Journal: Gratitude, Admiration, and Your Life in 10,000 Days🦃
"Whatever you do, enjoy your life and the people who share it with you, and leave something good of yourself for the generations to follow." — Ed Thorp
A week ago, I came across this 1980s video of Buffett and Mrs. ‘B’ Blumkin of the Nebraska Furniture Mart. Buffett admired her a great deal. Why? Blumkin was self-made, hard-working, resourceful, smart, relentlessly focused on the customer, and loved her work.
In my family we had our own ‘Mrs. B.’, my grandmother Liselotte. After World War 2, she set up a shop for wool and knitwear. My grandfather, a former barber and mechanic, eventually joined her to sell and repair knitting machines.
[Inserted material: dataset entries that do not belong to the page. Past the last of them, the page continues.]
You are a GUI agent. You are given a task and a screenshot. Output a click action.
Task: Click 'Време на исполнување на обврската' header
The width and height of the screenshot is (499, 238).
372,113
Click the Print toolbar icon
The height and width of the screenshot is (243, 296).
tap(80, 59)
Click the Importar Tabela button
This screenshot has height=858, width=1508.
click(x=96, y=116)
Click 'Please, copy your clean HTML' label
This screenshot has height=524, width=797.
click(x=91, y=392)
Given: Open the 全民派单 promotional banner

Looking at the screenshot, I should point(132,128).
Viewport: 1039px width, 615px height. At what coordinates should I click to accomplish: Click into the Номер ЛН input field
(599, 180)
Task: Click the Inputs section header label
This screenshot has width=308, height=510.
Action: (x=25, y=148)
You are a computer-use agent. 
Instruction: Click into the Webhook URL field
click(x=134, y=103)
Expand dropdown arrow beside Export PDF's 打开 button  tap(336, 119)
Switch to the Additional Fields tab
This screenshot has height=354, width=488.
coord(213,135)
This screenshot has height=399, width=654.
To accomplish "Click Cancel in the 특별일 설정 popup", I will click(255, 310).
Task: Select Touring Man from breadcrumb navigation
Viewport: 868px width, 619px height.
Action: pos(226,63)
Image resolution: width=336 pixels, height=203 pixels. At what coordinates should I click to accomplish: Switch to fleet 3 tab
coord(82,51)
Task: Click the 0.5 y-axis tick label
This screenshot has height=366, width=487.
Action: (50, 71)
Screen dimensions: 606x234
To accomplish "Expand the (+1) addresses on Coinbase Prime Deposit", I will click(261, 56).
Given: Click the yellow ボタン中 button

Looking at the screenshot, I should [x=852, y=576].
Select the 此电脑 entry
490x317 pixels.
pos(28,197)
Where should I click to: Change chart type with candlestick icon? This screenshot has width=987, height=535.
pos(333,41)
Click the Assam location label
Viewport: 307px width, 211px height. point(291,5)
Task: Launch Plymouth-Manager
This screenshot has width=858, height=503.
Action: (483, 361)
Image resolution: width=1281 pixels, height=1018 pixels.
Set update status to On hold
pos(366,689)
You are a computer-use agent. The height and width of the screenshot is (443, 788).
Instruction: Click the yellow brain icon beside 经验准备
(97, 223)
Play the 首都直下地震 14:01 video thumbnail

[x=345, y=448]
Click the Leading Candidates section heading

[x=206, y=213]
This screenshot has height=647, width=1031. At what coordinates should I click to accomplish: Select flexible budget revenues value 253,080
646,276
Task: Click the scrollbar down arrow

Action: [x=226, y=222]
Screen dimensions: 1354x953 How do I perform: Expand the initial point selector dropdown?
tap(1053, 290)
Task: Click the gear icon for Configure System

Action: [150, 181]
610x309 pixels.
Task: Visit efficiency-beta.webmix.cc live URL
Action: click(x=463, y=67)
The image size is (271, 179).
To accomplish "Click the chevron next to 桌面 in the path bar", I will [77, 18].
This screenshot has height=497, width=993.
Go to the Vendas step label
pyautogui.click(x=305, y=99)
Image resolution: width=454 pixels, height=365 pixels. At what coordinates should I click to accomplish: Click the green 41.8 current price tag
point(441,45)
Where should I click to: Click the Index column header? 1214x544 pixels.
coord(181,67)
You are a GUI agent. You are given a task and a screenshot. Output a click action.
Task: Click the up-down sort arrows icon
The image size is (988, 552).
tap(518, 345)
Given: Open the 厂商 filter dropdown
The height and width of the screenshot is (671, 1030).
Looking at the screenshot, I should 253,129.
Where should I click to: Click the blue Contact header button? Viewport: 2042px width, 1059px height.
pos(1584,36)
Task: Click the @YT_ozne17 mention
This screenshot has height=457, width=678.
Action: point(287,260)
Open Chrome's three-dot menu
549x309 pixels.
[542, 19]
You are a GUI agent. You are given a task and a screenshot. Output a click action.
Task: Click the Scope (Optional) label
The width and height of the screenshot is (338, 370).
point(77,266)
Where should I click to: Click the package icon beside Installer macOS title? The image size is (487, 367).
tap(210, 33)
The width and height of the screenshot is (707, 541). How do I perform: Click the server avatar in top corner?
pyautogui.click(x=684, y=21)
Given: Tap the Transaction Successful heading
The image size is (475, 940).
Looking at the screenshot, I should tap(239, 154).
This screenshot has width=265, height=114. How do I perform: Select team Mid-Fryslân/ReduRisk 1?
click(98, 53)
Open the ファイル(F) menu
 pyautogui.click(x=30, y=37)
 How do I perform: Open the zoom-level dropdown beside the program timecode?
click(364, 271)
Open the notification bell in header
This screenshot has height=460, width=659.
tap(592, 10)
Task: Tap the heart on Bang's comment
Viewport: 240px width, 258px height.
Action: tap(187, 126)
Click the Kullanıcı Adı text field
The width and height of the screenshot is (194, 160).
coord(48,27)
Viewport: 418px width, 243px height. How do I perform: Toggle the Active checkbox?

Like Mrs. B, Oma was thrifty, disciplined, and shrewd. She was tough and tended the store until she was 90 years old. There’s no doubt in my mind that meaningful work helps keep us young.
Mrs. B. sold the Furniture Mart for some $55 million to Berkshire in a handshake transaction. My grandmother’s store provided her family with a comfortable middle class life. But what we ultimately admire in people is not so much the degree of achievement, but how it was achieved. We care about the values these people embodied through the ups and downs of life. What remains is how they affected others, what remains is what was shared.
As an extreme counterexample, only a fool would admire billionaires who make their wealth by cheating and stealing and hoard it all. While on some level we may envy their wealth, we’d never want to switch places, for deep down we understand that their actions came at a price not worth paying.
Buffett greatly admired Mrs. B’s abilities as a retailer. However, I believe he was most inspired by her attitude and the values she embodied.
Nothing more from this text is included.